Los demócratas creen en la bondad natural del hombre, en el progreso como el curso de la historia. Piensan que todas las partes de la personalidad merecen igual desarrollo. Para ellos, el Estado no hace morales a los hombres, solamente les enseña a leer; la educación es una panacea que puede obrar milagros. La democracia no interviene para establecer su propia imagen del hombre. Su fino ideal en ningún lado existe. Uno no puede siquiera decir que los hombres a cargo eligen temas acordes a su agenda, como líderes de seminarios. La democracia está sólo interesada en los diplomas. La democracia distribuye premios por excelencia. Ella sitúa a sus mejores alumnos en el Panteón. Pero en 100 años, no ha producido a un solo héroe.
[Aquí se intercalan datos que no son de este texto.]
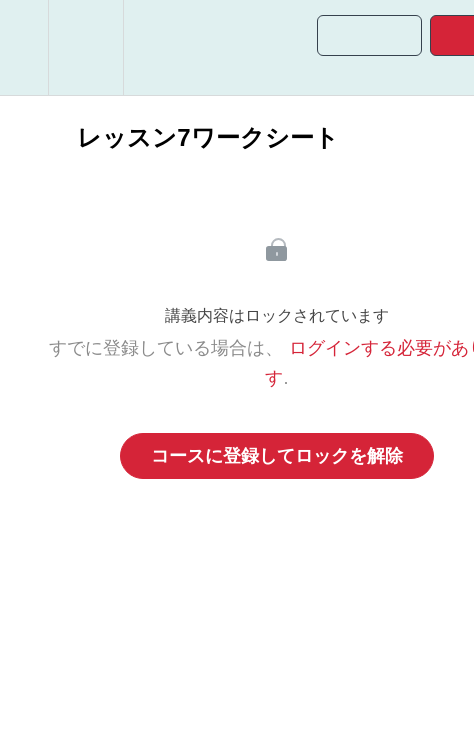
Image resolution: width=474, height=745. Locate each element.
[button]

Los fascistas no creen en la bondad natural del hombre; no creen que el progreso sea la irreversible dirección de la historia. Ellos tienen esta ambiciosa idea de que el hombre tiene el poder para crear, por lo menos en parte, su propio destino. Ellos creen que las revoluciones de la historia, por supuesto, tienen causas y preparaciones de todos los tipos, pero que están finalmente determinadas y dirigidas por la energía de un hombre o de un grupo, sin la cual estas revoluciones ni siquiera habrían ocurrido. Así consideran las victorias y derrotas como el resultado de una mezcla de causas remotas, las oportunidades del momento, y la tenaz voluntad de los hombres, que no puede ser equiparada, y no abandonan la esperanza de que el hombre pueda, mediante la fuerza de la prudencia y la energía, resistir a los eventos. En particular, creen que el rumbo responsable es desarrollar a su pueblo las cualidades que les permitirían sobrevivir y no ceder ante la adversidad.